[Исходный отрывок]
Росла молва о неправедных действиях сильных людей. В народе говорили, что «государь глуп, а глядит-де все изо рта у бояр, у Морозова да у … Милославского, они-де всем владеют, и сам-де он, государь, это видит, да молчит, черт-де у него ум отнял».

Государственную казну царевы родственники рассматривали как собственный сундук. Их примеру следовала масса приказных чинов. Семейственность — типичная черта тогдашнего правительственного аппарата. Люди жаловались, что «от тех дьяков и подьячих чинятся налоги многие и убытки большие, а правого суда в тех приказах они на тех дьяков и на подьячих добиться не могут, потому что у них в тех приказах сидят с ними братья и племянники и их дети».

Если в столице, под носом у царя, приказные люди должны были, творя произвол и беря взятки, действовать с известной оглядкой, то в провинции представители местной администрации обирали и притесняли беззащитное население без всякого удержу. Разбойники-воеводы и их подручные, наделенные властью и широкими полномочиями, снискали себе поистине зловещую славу. Например, в Свияжске воевода Ефим Мышецкий с двумя сыновьями и верные ему люди держали в страхе весь город. Сохранились многочисленные челобитные — жалобы на эту свору взяточников и вымогателей. Вот строки из одной из них: «И у кого князь Еуфим взял в посуле рублей десять, или дватцать, или тритцать, или сорок, или пятьдесят, или больше, у того и дети князь Еуфимовы… себе насильством посулов же и поминков с рубля по полтине брали. Люди князь Еуфимовы ж… по князь Еуфимову веленью с рубли по гривенке имали и налоги и обиды и насильства и продажи великие чинили…» В Саранске стрелец Л. Петров просит принять меры против сына воеводы М. Полянского, который насильно увез дочь стрельца Авдотью к себе в дом, «бил и увечил ее плетьми до полусмерти, от тех побоев… лежит она при смерти».

Вся политика самодержавия имела целью усиление крепостнического гнета, укрепление власти феодалов.

Однажды на одного из царевых фаворитов, боярина Б. М. Хитрово, владевшего 17500 десятин земли, не считая леса и покосов, поступила жалоба от крестьян. Те писали, что боярин закрепостил их незаконно и «держит за собою сильно и на них правит всяких денежных доходов беспощадно». «Тишайший» ту «…крестьянскую челобитную изволил отдать боярину, вверху без подписи», то есть полностью устранился и передал все дело на благоусмотрение самого Хитрово.
[/Исходный отрывок]
▶ Задание 1: Выпишите из отрывка без изменений фрагмент, который начинается со слов «Вся политика самодержавия» и заканчивается словами «благоусмотрение самого Хитрово.».
▶ Задание 2: Перескажите короче, в виде списка, абзац отрывка, начинающийся словами «Если в столице, под носом у царя». Сохраните его основные факты.
Записи к этому отрывку никакого отношения не имеют.
[Извлечённые записи]
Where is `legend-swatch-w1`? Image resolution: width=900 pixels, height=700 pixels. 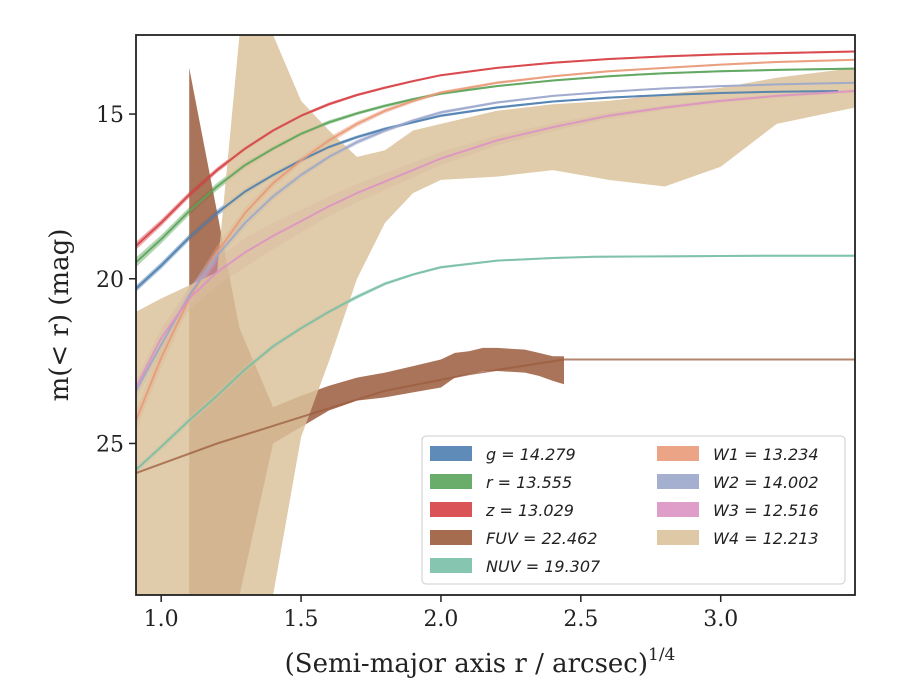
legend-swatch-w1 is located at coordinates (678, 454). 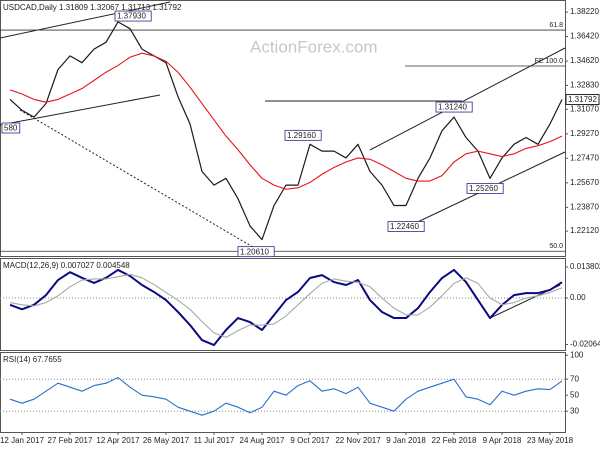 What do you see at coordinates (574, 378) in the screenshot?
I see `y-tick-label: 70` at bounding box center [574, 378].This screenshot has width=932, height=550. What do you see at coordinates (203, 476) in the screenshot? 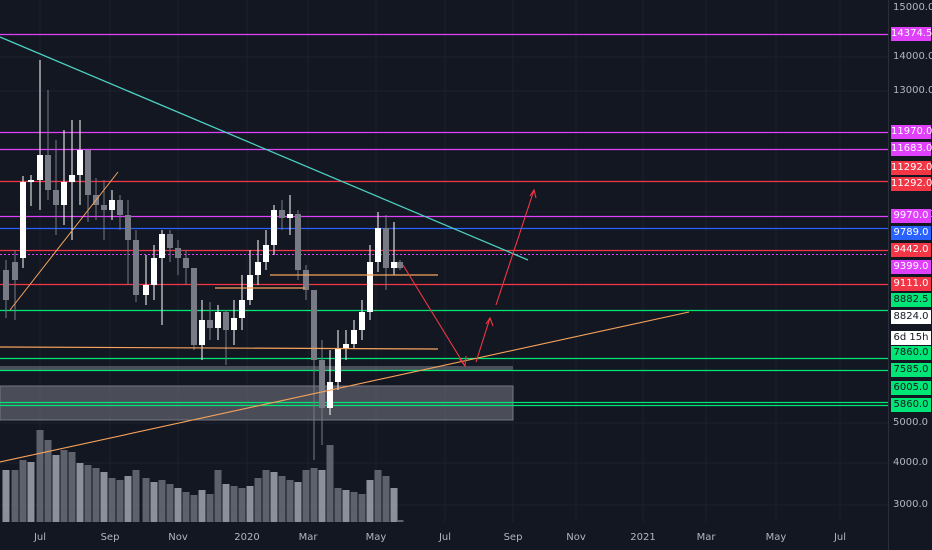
[/Извлечённые записи]
▶ Ответ к заданию 1:
Вся политика самодержавия имела целью усиление крепостнического гнета, укрепление власти феодалов.

Однажды на одного из царевых фаворитов, боярина Б. М. Хитрово, владевшего 17500 десятин земли, не считая леса и покосов, поступила жалоба от крестьян. Те писали, что боярин закрепостил их незаконно и «держит за собою сильно и на них правит всяких денежных доходов беспощадно». «Тишайший» ту «…крестьянскую челобитную изволил отдать боярину, вверху без подписи», то есть полностью устранился и передал все дело на благоусмотрение самого Хитрово.

▶ Ответ к заданию 2:
- В столице приказные люди творили произвол и брали взятки с известной оглядкой. В провинции местная администрация обирала и притесняла беззащитное население без всякого удержу.
- Воеводы и их подручные, наделенные властью и широкими полномочиями, снискали себе зловещую славу.
- В Свияжске воевода Ефим Мышецкий с двумя сыновьями и верными ему людьми держал в страхе весь город. На них сохранились многочисленные челобитные.
- Одна из челобитных сообщает, что с тех, кто давал князю Ефиму посулы, его дети брали еще по полтине с рубля. Его люди по его велению брали по гривенке с рубля и чинили великие обиды и насильства.
- В Саранске стрелец Л. Петров просил принять меры против сына воеводы М. Полянского. Тот насильно увез дочь стрельца Авдотью, избил ее плетьми до полусмерти, и от побоев она лежит при смерти.